インサイダー取引 No2:事例

数日前に、インサイダー取引について調べたことを簡単に書いた。 さらに具体的に、個人投資家でも取引の違法性を問われる事例 → 「インサイダー取引」、「風説の流布」、「相場操作」という3つの大きな違法取引の代表的ケースを、昨日の日経新聞の記事で見かけたので、自分に理解しやすいように纏め、覚書きにしておきたいと思う。


インサイダー取引

A社とB社が合併するなどという重要な情報を、公表前に:


ケース1. X
A社の役員である夫から聞いた妻がA社株(又はB社株、又は両方の株)を買った。
→ 会社関係者である夫から直接聞いた妻は、『第一情報受領者』となり規制の対象となる。

ケース2. X
A社に勤める友人から直接聞いた自分(A社・B社ともに無関係の立場)がA社株を買った。
→ 自分はA社・B社ともに無関係であっても、A社の社員である友人から直接、公表前の重要な内部情報を得て売買すると、インサイダー取引になる。 もちろん、B社の株を売買しても規制の対象となる。

ケース3. ○
A社の役員の家族から、また聞きした友人がA社株を買った。
→ 友人は会社関係者である役員から直接重要情報を聞いたわけではない。 → 『第一情報受領者』には該当しない。 → めでたく、規制の対象外。

ケース4. X
仕事でコピーを依頼されたA社の派遣社員が、その書類から重要情報を知り、派遣先(A社)の株を買った。
→ 会社関係者の雇用形態は問わない=派遣社員、パート、アルバイトなどの雇用形態に関係なく規制の対象となる。 A社をB社に置き換えても同じこと。


風説の流布

ウソの重要事実を:


ケース1. ○
株仲間の一人に教えて株を買うように勧め、買わせた。
→ 一人に話しただけでは、『風説の流布』には当てはまらない。

ケース2. X
自分のブログや、インターネットの掲示板などに保有株の株価吊り上げを狙って、ウソの重要情報を書き込んだ。 希望どおり株価が上がり、売り抜け、売却益を得た。
→ 私的なブログであっても不特定多数が読めるのであれば、『風説の流布』に当てはまる可能性がある。 書き込むだけでも、、『風説の流布』に当てはまる可能性がある!ということは、売却し、利益確定したりすると、余計にアウトになる可能性大?


相場操作

株価を吊り上げようと、実際に成立させるつもりがない高値の注文を出し、その注文を取り消す行為を繰り返し、他の投資家の売買を誘った。
→ 『見せ玉』と呼ばれる行為にあたり、この行為は証券取引法で禁止されている。



★今日の収穫★

1.雇用形態に関係なく、正社員でなくても、インサイダー取引規制に当てはまるということ。非正社員数が増えた、昨今の雇用形態を考えると、確かに必要な規制対象だと思う。

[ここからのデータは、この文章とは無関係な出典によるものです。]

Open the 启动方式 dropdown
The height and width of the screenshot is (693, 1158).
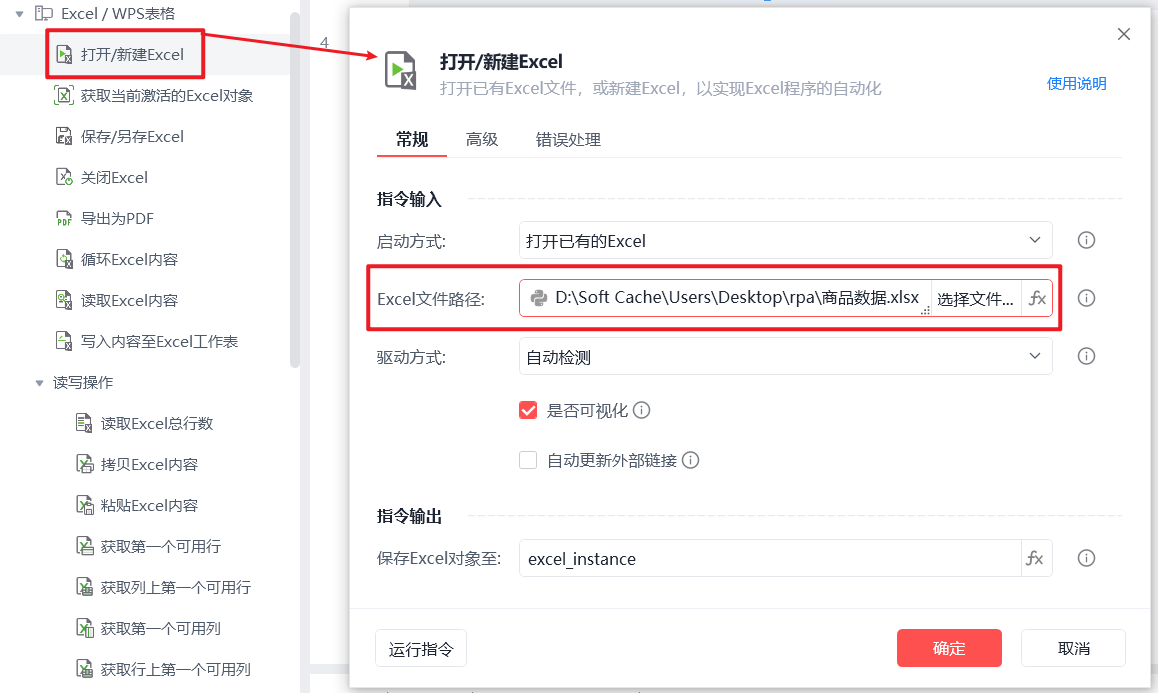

2.「また聞き」だったら、セーフということ。 何となく、関係者の家族や身内から聞いたりすると、当事者から直接でなくても、危険!と思っていたが、意外だった。 また聞きポジションを常に確保しないといけませんね…なんて。 そう、うまくいかないもんでしょうが、実際は。

3.巨額:のお金をつぎ込んでも買えない信用、覆せない汚名・汚点。 今世間を騒がせている方々のニュースを目にするたびに、このことを思います。 そして、そういう風に身を落とさないためにも、常に自分を律して生きていかなくては! そのためには色々な規則、規制をしっかりと、把握・理解し、常にアップデートしておかなくては!と再認識できたこと。